Figure 5 shows the control method of the charge and discharge current of the 200 V battery system. The control method uses a PI-type controller that inputs the battery state of charge (SoC) and the pre-set voltage on the 375 V DC bus. The controller compares the measured voltage to the pre-set value. In case of a negative value, the PI controller calculates the discharging current value from 0 to 500 A. Conversely, in the case of a positive value, the PI controller calculates the charging current value in the range of 0–250 A. The increase in voltage over 375 volts is mainly due to the recovered energy from braking that must be redirected to the battery. A drop below 375 volts occurs in the phases of sudden acceleration of the vehicle. The PI controller samples the information every 100 milliseconds, quickly checking the current value provided by the Bat200 V/DC converter depending on the situation. The control method runs in SCADA and transmits the CAN current value to the HV/DC converter. If the SoC value is below/above the reference threshold, i.e., below 20% and above 90%, the battery system is switched off. The PI regulator is tuned online and maintains the voltage value on the DC bus within ±0.2% of the set value.

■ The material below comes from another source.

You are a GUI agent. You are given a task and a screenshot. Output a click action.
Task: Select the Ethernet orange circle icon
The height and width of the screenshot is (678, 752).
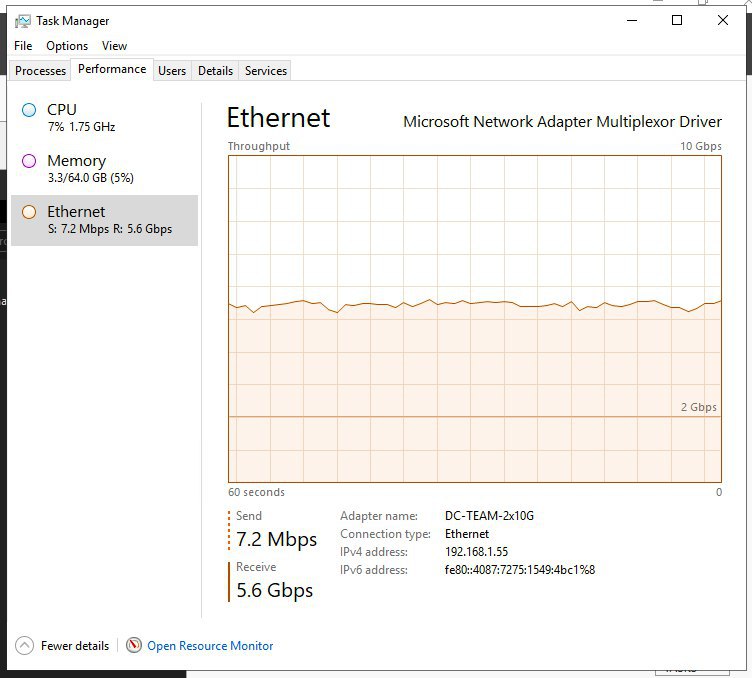[x=29, y=211]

Figure 6 shows a control method for commissioning the two-fuel cell system. Both fuel cell systems are controlled remotely via CAN. The baud rate of the messages is 250 Kb/s. The SCADA system has specific CAN communication modules to communicate with fuel cell systems. The software is implemented in LabVIEW. FCSs are switched on and off by two buttons on the synoptic interface of the monitor. The buttons are Start_FC and Stop_FC, which the driver operates by touching the monitor.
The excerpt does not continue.